Emily’s fight for women’s suffrage is put on hold, and her life transformed when Wash, the Chief Engineer of the Brooklyn Bridge, is injured on the job. Untrained for the task, but under his guidance, she assumes his role, despite stern resistance and overwhelming obstacles. Lines blur as Wash’s vision becomes her own, and when he is unable to return to the job, Emily is consumed by it. But as the project takes shape under Emily’s direction, she wonders whose legacy she is building―hers, or her husband’s. As the monument rises, Emily’s marriage, principles, and identity threaten to collapse. When the bridge finally stands finished, will she recognize the woman who built it?

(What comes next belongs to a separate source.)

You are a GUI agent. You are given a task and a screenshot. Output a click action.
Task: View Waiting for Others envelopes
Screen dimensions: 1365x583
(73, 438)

Interestingly enough, the big subplot of this novel: the love triangle between Emily, Wash, and PT Barnum isn’t even mentioned in the synopsis. Nor is the women’s suffrage movement, also a significant part of the story. Both of these things gave more depth to the storyline, and PT Barnum was arguably the most interesting character in the novel.
I found Emily herself likable enough, if a bit self-absorbed. She fought a hard battle and that came through clearly, although I felt her strength was overshadowed by her lack of awareness of how her actions affected others. Wash was also self-absorbed, but his willingness to put his own feeling aside in favor of Emily’s wishes was a nice touch of character.
Tracey Enerson Wood has always loved writing. The Engineer’s Wife is her new novel.
(Galley courtesy of Sourcebooks Landmark in exchange for an honest review.)